The two parties are now involved in commercial negotiations towards a “mutually acceptable outcome”.
Mr Kent said the Trust knew things were going badly and had been worried about the dearth of information about the project in recent times.
“The Community Panel had not met for 12 months, so clearly, there was a lot of internal discussion about how to proceed,” he said.
“We’re really pleased from a heritage point of view that one of the main reasons for the change in plans is to ensure that the heritage aspects of the site are maintained and respected.”
Mr Kent said that some minor changes went part of the way to addressing the Trust’s concerns, but the preponderance of commercial development at the site remained a worry.
Other issues included the tall buildings on Wentworth Avenue obscuring the views of the important heritage buildings, whether it would be fit for purpose for the arts groups, the potential impact on the Old Bus Depot Markets and the four-storey car park.
“I think the government has come to the view that it was simply not tenable any longer to deal with Geocon on the heritage aspects,” he said.
Mr Johnston said Geocon and its architects Fender Katsaladis would not budge on the scheme put to the community in July 2019 which ignored the 2014 Master Plan and offered a concept based on medieval Siena in Italy.
He said the Master Plan allowed for more open space, maintained the vistas and did not propose development along Wentworth Avenue.
The car park to replace the current parking spaces that would be lost was a major sore point as it intersected the view lines and dominated the middle of the site.
“They refused to sink it into the ground a bit to make it less conspicuous and refused to consider any alternatives to putting all the car parking in this massive structure in the middle of the site,” he said.

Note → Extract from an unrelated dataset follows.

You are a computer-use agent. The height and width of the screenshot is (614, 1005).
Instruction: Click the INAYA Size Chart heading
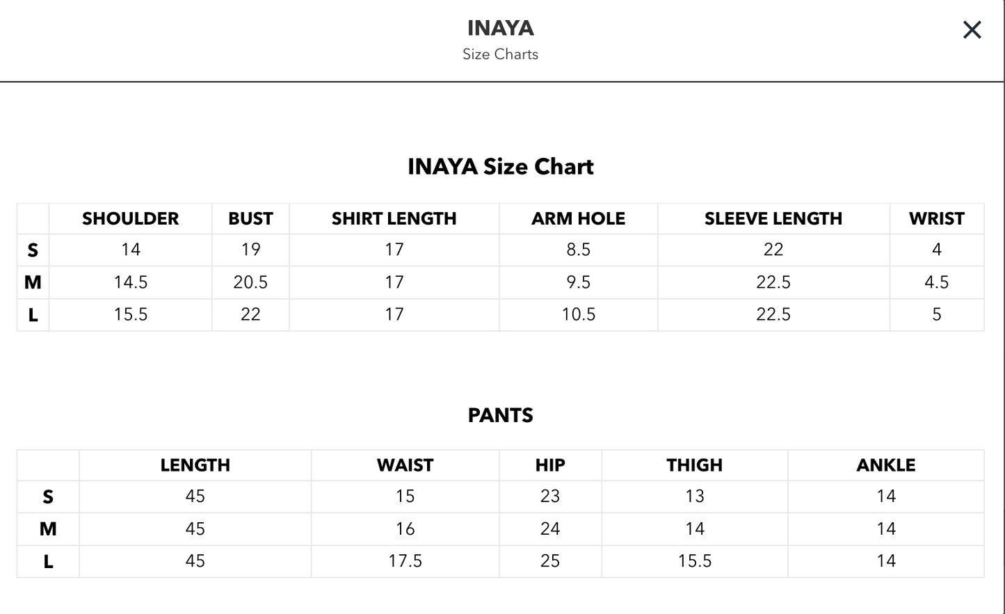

Mr Johnston said the community was looking forward to a much better, more responsive community consultation process, referring back to the principles and layout of the community agreed and government endorsed Master Plan.
“That’s the starting point,” he said.
Both he and Mr Kent lamented how arts groups had been muzzled throughout the process and hoped they would now be able to talk openly about their needs and views on the project.
“There was a view that some of the arts organisations didn’t feel they were being looked after,” Mr Kent said.
He said the complexity of the site and the community demands may have made it difficult for Geocon to see a way through for the project to stack up financially.
“But the government’s responsibility overall is to make sure that the precinct is protected and used to community benefit, not to the return to developers,” he said.
Both he and Mr Johnston said the public-private partnership model had worked with the Canberra Brickworks development in Yarralumla, but in hindsight, it was not appropriate for the Kingston Arts Precinct.
Mr Johnston was glad that the government was now taking the lead.
“We are hoping that the government will now be much more hands-on in managing the process and much more receptive to the community and heritage concerns,” he said.
The government says re-engagement activities will commence as early as December.